Given text
Urgent call out for solidarity with Sudan sugar workers

 

Striking sugar workers at Kenana have maintained their sit-in for over a month: picture Sudan Labour Bulletin

Over a thousand workers at Kenana Sugar Company in Sudan are starting their second month on strike to demand basic trade union rights, increased wages to offset the spiralling cost of living, the removal of figures associated with the old regime from the company and the reinstatement of 34 workers sacked for taking part in the uprising against dictator Omar el-Bashir last year. Other demands raised by the strikers include renovating the workers’ canteen, improvements to health services in the company town and investment in education for workers’ children. 

Activists from Sudan Labour Bulletin, an independent monthly publication based in Sudan documenting workers’ struggles, spoke to Middle East Solidarity about the strike and why there is an urgent need for solidarity. 

“On 20th of September 2020 the strike entered its 33rd day, and is now tied with the record set by the strike of the railway workers of Atbara of the longest strike in Sudan’s history that took place in 1948 starting from the 16th of March to the 18th of April. The strike’s demands include recognizing the workers’ steering committee, upholding the workers’ rights and improving their working conditions,” the activists explained. 

The government’s response has been to try and impose an appointed committee on the workers, hoping to end the strike with a compromise deal. According to reports from the company yesterday, striking workers were not satisfied with what was on offer. 

“The government has also dispatched the “Empowerment Removal Committee” to the company. This body has been formed with the declared goal of dismantling al-Bashir’s regime, but in effect has been seizing what al-Bashir and his cronies owned and further consolidating the monopolies of the junta that rose to power after ousting the former military dictator. The “Empowerment Removal Committee” appointed a governmental steering committee whose designated tasks explicitly and deliberately omitted holding a workers’ general assembly meeting to elect a democratic workers’ union.”

Task to carry out
Take the part of the Kenana strike article that opens with "The government’s response" and closes with "was on offer.", and write it out with "compromise deal" substituted by "negotiated settlement". Answer using only the Kenana strike article.

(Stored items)
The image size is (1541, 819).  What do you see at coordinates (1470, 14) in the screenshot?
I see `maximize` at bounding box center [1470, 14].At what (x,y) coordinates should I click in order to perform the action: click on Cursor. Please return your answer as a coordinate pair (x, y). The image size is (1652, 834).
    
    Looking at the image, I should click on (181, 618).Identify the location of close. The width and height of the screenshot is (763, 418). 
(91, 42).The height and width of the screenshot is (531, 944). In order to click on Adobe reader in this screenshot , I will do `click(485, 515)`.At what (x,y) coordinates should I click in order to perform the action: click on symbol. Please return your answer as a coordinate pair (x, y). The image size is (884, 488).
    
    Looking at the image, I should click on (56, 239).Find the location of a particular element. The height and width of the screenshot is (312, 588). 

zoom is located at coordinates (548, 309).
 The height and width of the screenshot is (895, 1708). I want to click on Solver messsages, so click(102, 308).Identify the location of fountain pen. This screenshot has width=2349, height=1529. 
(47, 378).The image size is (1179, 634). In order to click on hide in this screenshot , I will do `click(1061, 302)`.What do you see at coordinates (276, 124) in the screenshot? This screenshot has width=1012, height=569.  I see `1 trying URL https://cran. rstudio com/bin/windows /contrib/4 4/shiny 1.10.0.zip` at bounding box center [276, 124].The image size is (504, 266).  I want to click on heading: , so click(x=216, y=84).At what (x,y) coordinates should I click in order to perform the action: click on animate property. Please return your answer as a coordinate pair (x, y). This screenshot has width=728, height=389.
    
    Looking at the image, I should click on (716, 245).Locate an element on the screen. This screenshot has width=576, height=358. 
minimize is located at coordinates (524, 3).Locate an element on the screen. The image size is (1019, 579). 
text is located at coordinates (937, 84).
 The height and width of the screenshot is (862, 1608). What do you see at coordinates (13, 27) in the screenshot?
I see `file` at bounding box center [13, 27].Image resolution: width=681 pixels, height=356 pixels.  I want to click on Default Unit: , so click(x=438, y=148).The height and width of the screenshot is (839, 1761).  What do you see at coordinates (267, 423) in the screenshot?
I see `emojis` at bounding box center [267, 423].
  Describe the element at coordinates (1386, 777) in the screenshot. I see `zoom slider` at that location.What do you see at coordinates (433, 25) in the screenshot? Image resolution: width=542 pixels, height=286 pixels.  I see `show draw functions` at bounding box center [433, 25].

The result
The government’s response has been to try and impose an appointed committee on the workers, hoping to end the strike with a negotiated settlement. According to reports from the company yesterday, striking workers were not satisfied with what was on offer.